Naglaa F. Soliman1,2, E. A. Alabdulkreem3, Abeer D. Algarni1,*, Ghada M. El Banby4, Fathi E. Abd El-Samie1,5, Ahmed Sedik6

1 Department of Information Technology, College of Computer and Information Sciences, Princess Nourah Bint Abdulrahman University, Riyadh, 84428, Saudi Arabia
2 Department of Electronics and Communications, Faculty of Engineering, Zagazig University, Zagazig, 44519, Egypt
3 Department of Computer Sciences, College of Computer and Information Sciences, Princess Nourah Bint Abdulrahman University, Riyadh, 84428, Saudi Arabia
4 Department of Industrial Electronics and Control Engineering, Faculty of Electronic Engineering, Menoufia University, Menouf, 32952, Egypt
5 Department of Electronics and Electrical Communications, Faculty of Electronic Engineering, Menoufia University, Menouf, 32952, Egypt
6 Department of the Robotics and Intelligent Machines, Faculty of Artificial Intelligence, KafrelSheikh University, Kafr el-sheikh, Egypt

* Corresponding Author: Abeer D. Algarni. Email: email

Computers, Materials & Continua 2022, 72(2), 2545-2563. https://doi.org/10.32604/cmc.2022.020107

Abstract

For military warfare purposes, it is necessary to identify the type of a certain weapon through video stream tracking based on infrared (IR) video frames. Computer vision is a visual search trend that is used to identify objects in images or video frames. For military applications, drones take a main role in surveillance tasks, but they cannot be confident for long-time missions. So, there is a need for such a system, which provides a continuous surveillance task to support the drone mission. Such a system can be called a Hybrid Surveillance System (HSS). This system is based on a distributed network of wireless sensors for continuous surveillance.
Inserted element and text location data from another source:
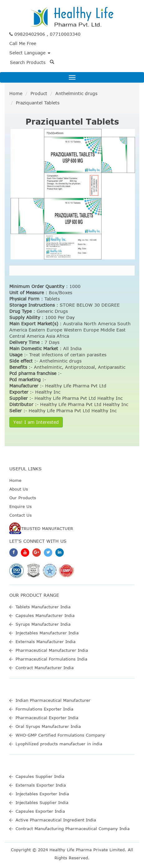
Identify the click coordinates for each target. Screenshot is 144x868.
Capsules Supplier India (40, 776)
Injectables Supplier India (42, 802)
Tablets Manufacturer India (43, 607)
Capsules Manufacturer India (45, 615)
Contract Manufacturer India (45, 668)
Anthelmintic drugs (76, 93)
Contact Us (21, 515)
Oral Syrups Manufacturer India (48, 726)
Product (39, 93)
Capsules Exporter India (40, 811)
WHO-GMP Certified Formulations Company (60, 735)
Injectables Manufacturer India (47, 633)
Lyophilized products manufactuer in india (59, 744)
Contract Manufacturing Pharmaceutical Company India (73, 829)
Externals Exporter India (41, 785)
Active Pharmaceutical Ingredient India (56, 820)
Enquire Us (21, 506)
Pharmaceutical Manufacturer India (52, 650)
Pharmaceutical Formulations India (51, 659)
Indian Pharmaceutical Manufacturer (53, 700)
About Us (19, 489)
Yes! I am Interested (36, 422)
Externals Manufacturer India (46, 642)
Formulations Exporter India (45, 709)
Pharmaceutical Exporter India (47, 717)
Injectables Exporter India (42, 794)
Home (16, 93)
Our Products (23, 498)
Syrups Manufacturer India (43, 624)
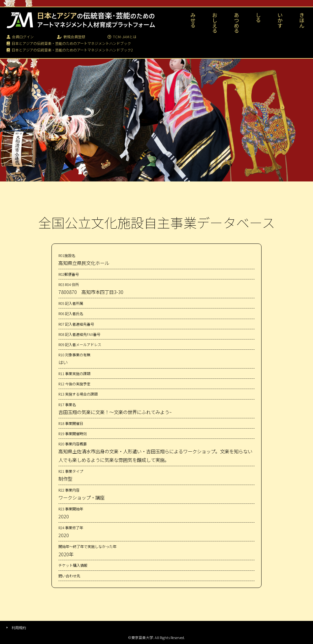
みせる (193, 20)
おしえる (215, 23)
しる (258, 17)
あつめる (236, 23)
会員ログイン (20, 37)
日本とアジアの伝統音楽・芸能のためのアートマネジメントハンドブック (69, 43)
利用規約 (19, 628)
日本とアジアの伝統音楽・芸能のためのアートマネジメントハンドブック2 (70, 50)
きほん (302, 20)
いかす (280, 20)
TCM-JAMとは (122, 37)
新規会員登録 (71, 37)
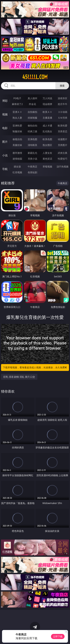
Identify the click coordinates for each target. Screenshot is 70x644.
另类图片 (63, 145)
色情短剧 (32, 172)
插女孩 (17, 166)
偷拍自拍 (32, 126)
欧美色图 (47, 139)
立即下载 (58, 636)
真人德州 (32, 98)
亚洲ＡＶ (17, 112)
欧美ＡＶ (47, 112)
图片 (5, 142)
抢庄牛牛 (63, 104)
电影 (5, 128)
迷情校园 (17, 158)
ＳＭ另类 (63, 118)
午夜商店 (32, 166)
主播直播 (47, 118)
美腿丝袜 (17, 145)
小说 (5, 155)
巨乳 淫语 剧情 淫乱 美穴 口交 (19, 377)
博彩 (5, 100)
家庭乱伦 (32, 153)
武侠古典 (63, 153)
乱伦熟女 (47, 131)
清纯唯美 (32, 145)
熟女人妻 (17, 118)
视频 (5, 114)
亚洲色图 (32, 139)
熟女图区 (47, 145)
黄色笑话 (47, 158)
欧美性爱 (63, 126)
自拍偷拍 (32, 112)
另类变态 (63, 131)
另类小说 (32, 158)
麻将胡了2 (17, 104)
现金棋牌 (47, 104)
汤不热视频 (63, 166)
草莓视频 (47, 166)
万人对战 (47, 98)
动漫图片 (63, 139)
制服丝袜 (17, 131)
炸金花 (32, 104)
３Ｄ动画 (63, 112)
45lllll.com (35, 77)
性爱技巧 (63, 158)
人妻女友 (47, 153)
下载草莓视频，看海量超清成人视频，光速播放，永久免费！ (35, 368)
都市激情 (17, 153)
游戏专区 (63, 98)
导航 (5, 169)
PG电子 (17, 98)
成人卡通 (47, 126)
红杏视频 (17, 172)
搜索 (62, 86)
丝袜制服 (32, 118)
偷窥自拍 (17, 139)
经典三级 (32, 131)
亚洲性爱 (17, 126)
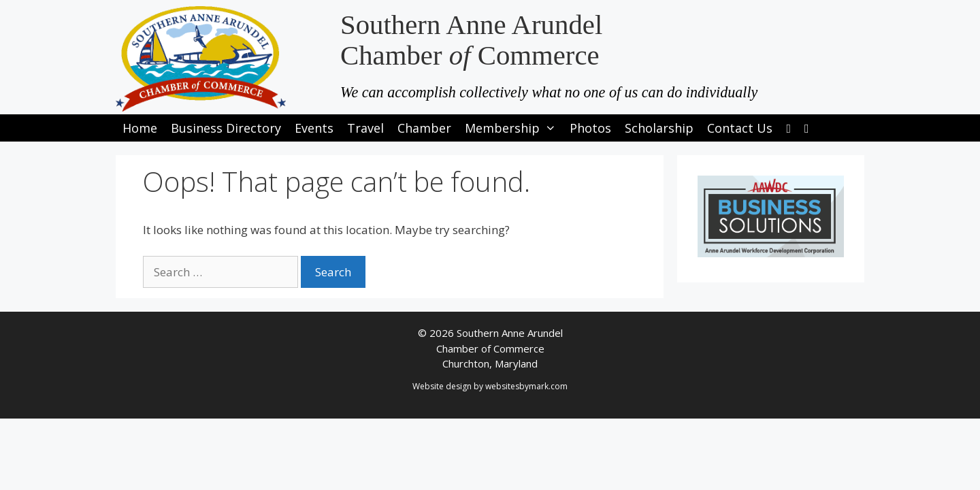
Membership (514, 128)
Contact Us (740, 128)
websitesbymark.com (526, 386)
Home (140, 128)
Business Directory (226, 128)
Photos (590, 128)
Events (314, 128)
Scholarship (659, 128)
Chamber (424, 128)
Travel (365, 128)
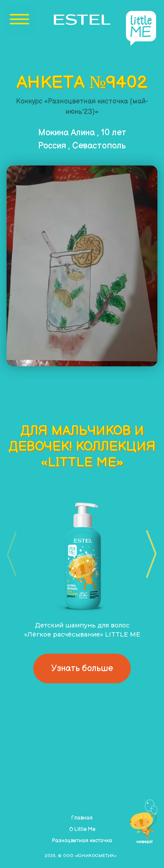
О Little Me (82, 829)
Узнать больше (82, 668)
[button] (148, 554)
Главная (82, 818)
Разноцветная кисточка (82, 840)
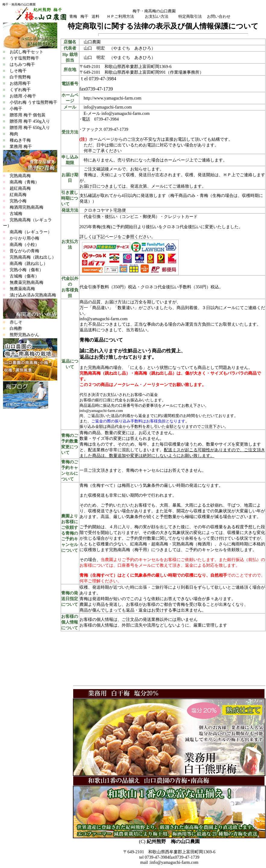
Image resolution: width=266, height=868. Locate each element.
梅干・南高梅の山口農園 (19, 4)
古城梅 (16, 213)
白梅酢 (16, 328)
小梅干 (12, 108)
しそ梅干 (15, 71)
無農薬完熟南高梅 (27, 282)
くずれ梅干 (17, 90)
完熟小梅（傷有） (27, 270)
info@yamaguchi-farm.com (126, 113)
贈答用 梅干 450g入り (26, 121)
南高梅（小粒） (24, 244)
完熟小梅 (18, 201)
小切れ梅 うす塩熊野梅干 (30, 102)
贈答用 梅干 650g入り (26, 127)
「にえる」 (136, 367)
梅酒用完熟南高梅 (27, 207)
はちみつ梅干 (19, 64)
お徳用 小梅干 (20, 96)
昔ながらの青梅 (24, 251)
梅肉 (10, 134)
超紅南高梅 (20, 188)
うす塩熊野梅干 (21, 58)
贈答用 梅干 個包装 (24, 115)
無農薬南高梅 (22, 288)
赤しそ (16, 322)
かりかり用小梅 (24, 238)
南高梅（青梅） (24, 182)
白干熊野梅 (17, 77)
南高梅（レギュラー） (31, 232)
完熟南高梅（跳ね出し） (33, 257)
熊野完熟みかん (24, 335)
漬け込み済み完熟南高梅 (33, 295)
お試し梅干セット (23, 52)
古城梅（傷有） (24, 276)
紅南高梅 (18, 194)
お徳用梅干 (17, 83)
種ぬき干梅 (17, 140)
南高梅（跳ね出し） (29, 263)
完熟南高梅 (20, 176)
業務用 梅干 (18, 146)
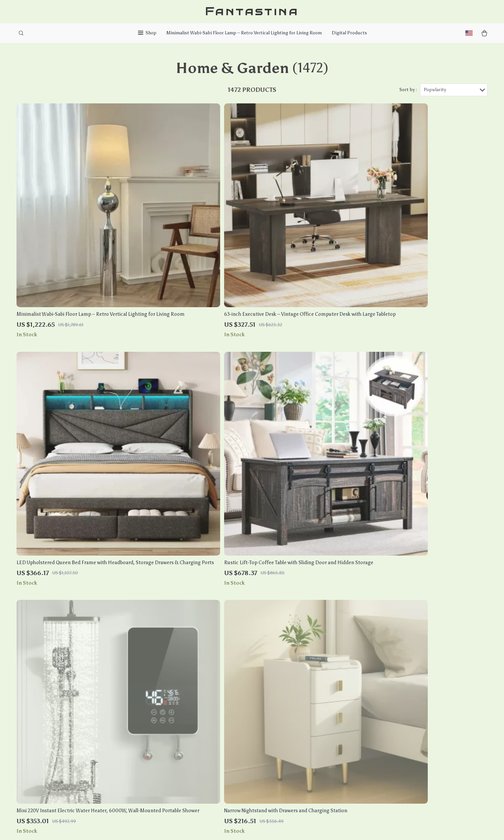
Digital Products (349, 33)
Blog (159, 681)
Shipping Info (240, 681)
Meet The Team (170, 692)
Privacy (223, 827)
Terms (209, 827)
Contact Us (237, 670)
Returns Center (242, 702)
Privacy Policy (310, 713)
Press (160, 713)
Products (305, 681)
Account (304, 702)
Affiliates (164, 735)
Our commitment (392, 715)
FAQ (229, 692)
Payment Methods (245, 713)
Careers (162, 702)
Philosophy (166, 778)
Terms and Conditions (319, 724)
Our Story (165, 670)
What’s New (308, 692)
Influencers (167, 724)
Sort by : (408, 90)
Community (167, 789)
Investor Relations (175, 746)
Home (301, 670)
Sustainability (170, 768)
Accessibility (246, 827)
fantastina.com (389, 670)
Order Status (239, 724)
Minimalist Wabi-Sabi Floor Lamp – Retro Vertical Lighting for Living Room (244, 33)
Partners (164, 757)
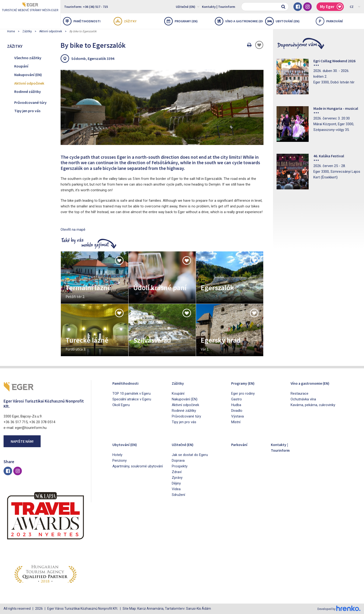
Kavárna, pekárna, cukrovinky (313, 405)
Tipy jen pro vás (27, 111)
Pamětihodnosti (82, 21)
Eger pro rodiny (243, 393)
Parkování (241, 444)
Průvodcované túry (30, 102)
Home (11, 31)
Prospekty (180, 466)
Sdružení (178, 495)
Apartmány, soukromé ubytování (138, 466)
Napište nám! (22, 441)
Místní (236, 422)
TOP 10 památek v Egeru (131, 393)
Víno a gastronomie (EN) (239, 21)
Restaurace (299, 393)
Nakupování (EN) (28, 75)
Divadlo (237, 411)
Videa (176, 489)
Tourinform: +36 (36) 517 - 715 (86, 7)
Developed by (338, 609)
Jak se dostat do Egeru (190, 455)
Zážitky (125, 21)
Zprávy (177, 478)
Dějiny (176, 483)
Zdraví (177, 472)
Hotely (117, 455)
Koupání (21, 66)
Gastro (236, 399)
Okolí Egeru (121, 405)
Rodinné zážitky (27, 91)
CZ (355, 6)
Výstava (237, 416)
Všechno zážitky (28, 58)
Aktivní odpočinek (51, 31)
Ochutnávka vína (303, 399)
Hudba (236, 405)
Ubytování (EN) (282, 21)
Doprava (178, 460)
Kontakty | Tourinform (219, 7)
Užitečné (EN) (188, 6)
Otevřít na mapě (73, 229)
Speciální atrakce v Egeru (132, 399)
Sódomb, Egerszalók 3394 (93, 58)
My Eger (331, 7)
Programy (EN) (181, 21)
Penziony (119, 460)
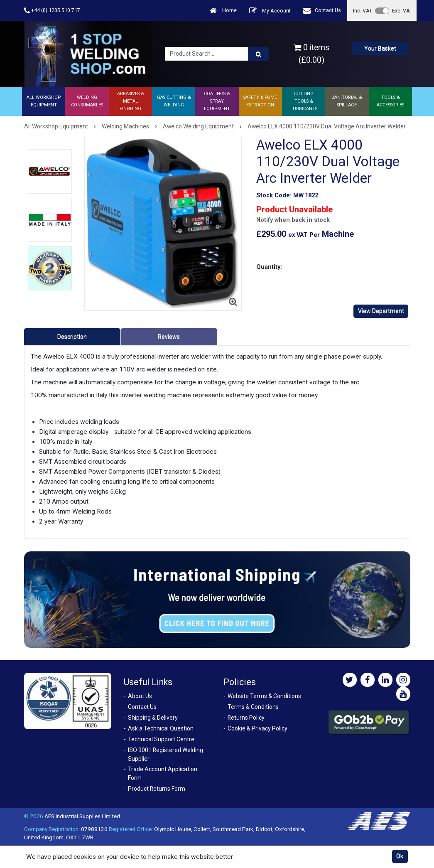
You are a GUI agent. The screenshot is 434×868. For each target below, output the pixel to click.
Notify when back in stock (293, 220)
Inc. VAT (363, 10)
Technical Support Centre (161, 739)
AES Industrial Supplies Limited (82, 816)
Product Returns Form (157, 789)
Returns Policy (246, 718)
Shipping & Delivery (153, 718)
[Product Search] (258, 54)
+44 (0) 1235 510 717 (52, 10)
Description (72, 337)
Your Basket (380, 48)
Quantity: (269, 267)
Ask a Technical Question (161, 728)
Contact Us (322, 10)
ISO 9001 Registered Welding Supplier (165, 754)
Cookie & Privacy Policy (257, 728)
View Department (381, 311)
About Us (140, 696)
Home (223, 10)
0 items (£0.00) (311, 54)
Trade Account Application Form (162, 773)
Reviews (169, 337)
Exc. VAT (402, 10)
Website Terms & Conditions (264, 696)
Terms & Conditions (253, 707)
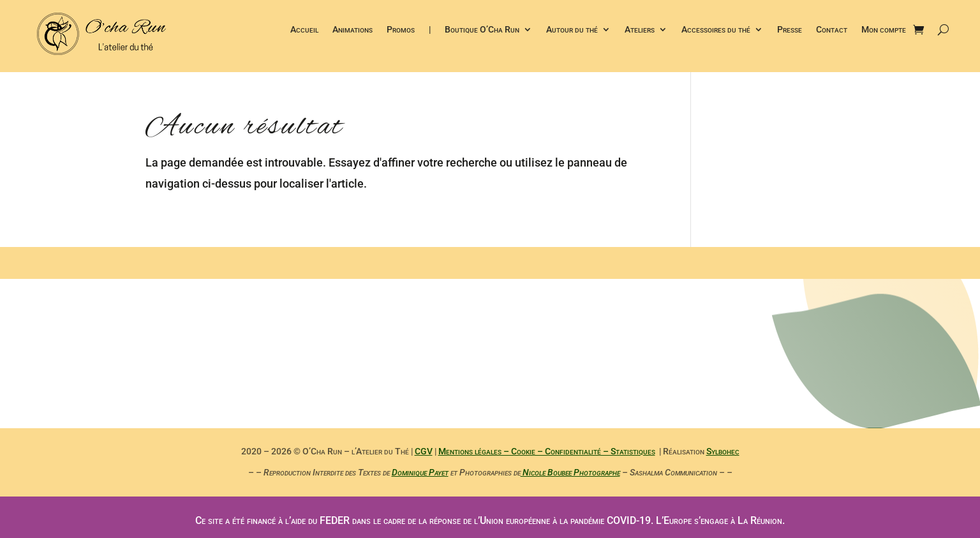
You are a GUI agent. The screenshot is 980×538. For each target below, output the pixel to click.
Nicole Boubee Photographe (570, 472)
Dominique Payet (420, 472)
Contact (831, 31)
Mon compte (884, 31)
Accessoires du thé (716, 31)
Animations (352, 31)
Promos (401, 31)
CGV (424, 451)
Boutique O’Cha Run (482, 31)
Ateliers (639, 31)
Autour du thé (572, 31)
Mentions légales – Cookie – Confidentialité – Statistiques (547, 451)
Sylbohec (723, 451)
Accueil (304, 31)
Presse (789, 31)
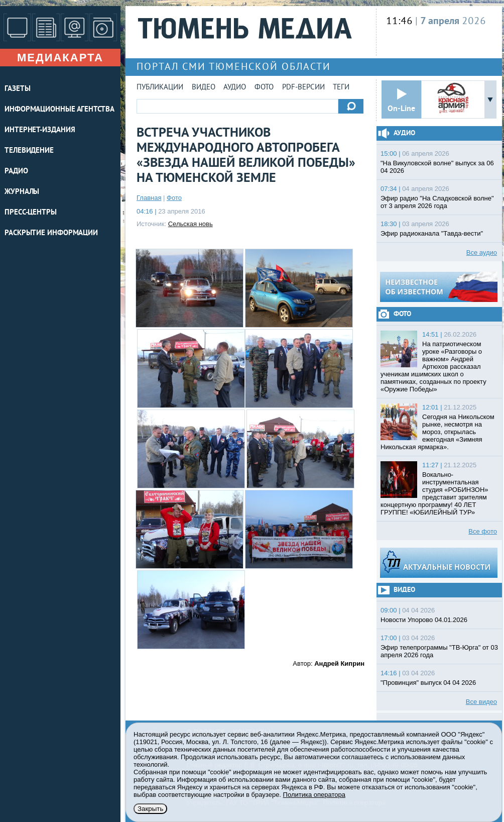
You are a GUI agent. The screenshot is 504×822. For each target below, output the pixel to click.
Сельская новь (190, 224)
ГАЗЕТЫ (17, 89)
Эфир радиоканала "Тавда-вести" (432, 233)
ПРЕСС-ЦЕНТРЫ (31, 213)
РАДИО (16, 171)
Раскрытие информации (51, 233)
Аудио (234, 87)
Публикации (160, 87)
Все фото (482, 531)
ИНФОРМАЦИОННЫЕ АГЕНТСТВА (59, 110)
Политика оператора (314, 794)
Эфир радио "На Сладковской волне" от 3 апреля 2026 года (437, 202)
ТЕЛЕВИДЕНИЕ (29, 151)
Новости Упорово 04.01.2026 (424, 620)
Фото (264, 87)
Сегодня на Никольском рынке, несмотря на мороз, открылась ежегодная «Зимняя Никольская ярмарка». (437, 432)
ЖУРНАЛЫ (22, 192)
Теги (341, 87)
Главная (149, 197)
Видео (203, 87)
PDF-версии (303, 87)
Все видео (481, 701)
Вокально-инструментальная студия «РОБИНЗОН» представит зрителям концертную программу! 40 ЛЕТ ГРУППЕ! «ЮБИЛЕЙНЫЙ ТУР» (434, 493)
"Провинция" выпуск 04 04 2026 (428, 682)
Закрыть (150, 808)
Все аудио (481, 252)
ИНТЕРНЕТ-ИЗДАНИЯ (40, 130)
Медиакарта (60, 57)
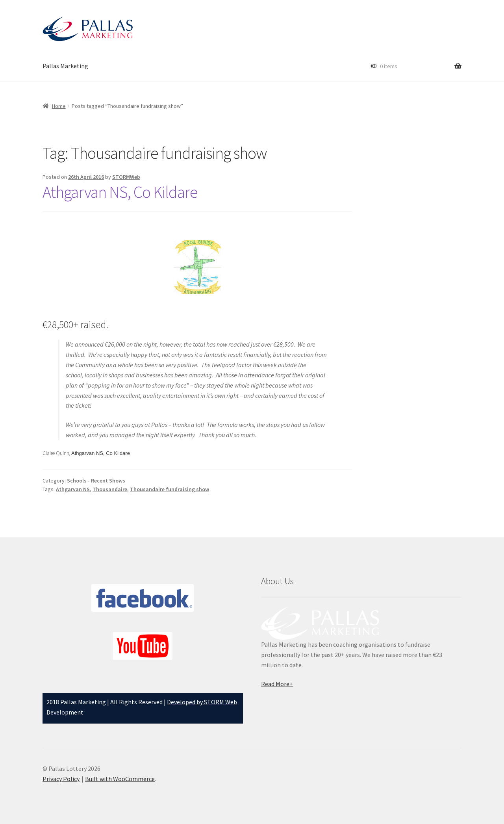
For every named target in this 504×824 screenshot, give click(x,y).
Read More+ (277, 684)
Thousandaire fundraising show (169, 489)
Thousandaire (110, 489)
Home (59, 106)
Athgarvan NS (73, 489)
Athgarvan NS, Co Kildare (120, 192)
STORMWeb (126, 177)
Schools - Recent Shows (96, 481)
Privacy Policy (61, 779)
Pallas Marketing (65, 66)
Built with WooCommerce (120, 779)
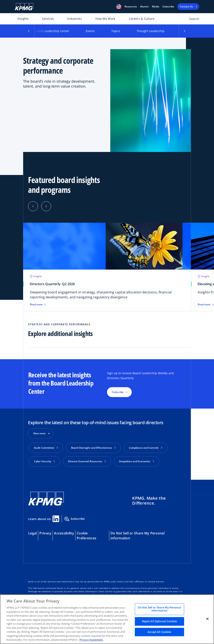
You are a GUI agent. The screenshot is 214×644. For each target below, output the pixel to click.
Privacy (45, 533)
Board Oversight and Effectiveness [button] (93, 448)
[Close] (207, 619)
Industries (74, 18)
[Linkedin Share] (56, 519)
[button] (119, 6)
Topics (116, 31)
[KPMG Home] (24, 7)
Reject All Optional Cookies (160, 621)
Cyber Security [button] (44, 461)
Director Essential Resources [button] (87, 461)
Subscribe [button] (118, 392)
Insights (23, 18)
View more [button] (39, 433)
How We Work (105, 18)
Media (155, 6)
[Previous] (33, 206)
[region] (107, 619)
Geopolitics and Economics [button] (137, 461)
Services (48, 18)
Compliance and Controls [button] (145, 448)
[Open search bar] (192, 20)
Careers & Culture (142, 18)
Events (90, 31)
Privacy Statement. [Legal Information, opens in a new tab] (91, 640)
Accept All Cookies (159, 632)
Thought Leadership (151, 31)
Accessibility (64, 533)
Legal (32, 533)
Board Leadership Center (52, 31)
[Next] (46, 206)
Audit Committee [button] (46, 448)
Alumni (144, 6)
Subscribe (168, 6)
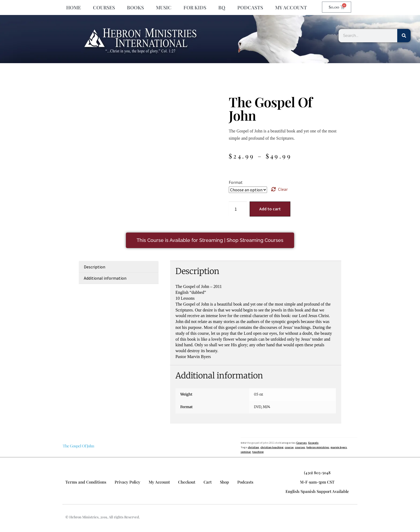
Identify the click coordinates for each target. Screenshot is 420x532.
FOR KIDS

In addition, it includes one or more drones to make short-time missions, if the sensors detect a suspicious event. This paper presents a digital solution to identify certain types of concealed weapons in surveillance applications based on Convolutional Neural Networks (CNNs) and Convolutional Long Short-Term Memory (ConvLSTM). Based on initial results, the importance of video frame enhancement is obvious to improve the visibility of objects in video streams. The accuracy of the proposed methods reach 99%, which reflects the effectiveness of the presented solution. In addition, the experimental results prove that the proposed methods provide superior performance compared to traditional ones.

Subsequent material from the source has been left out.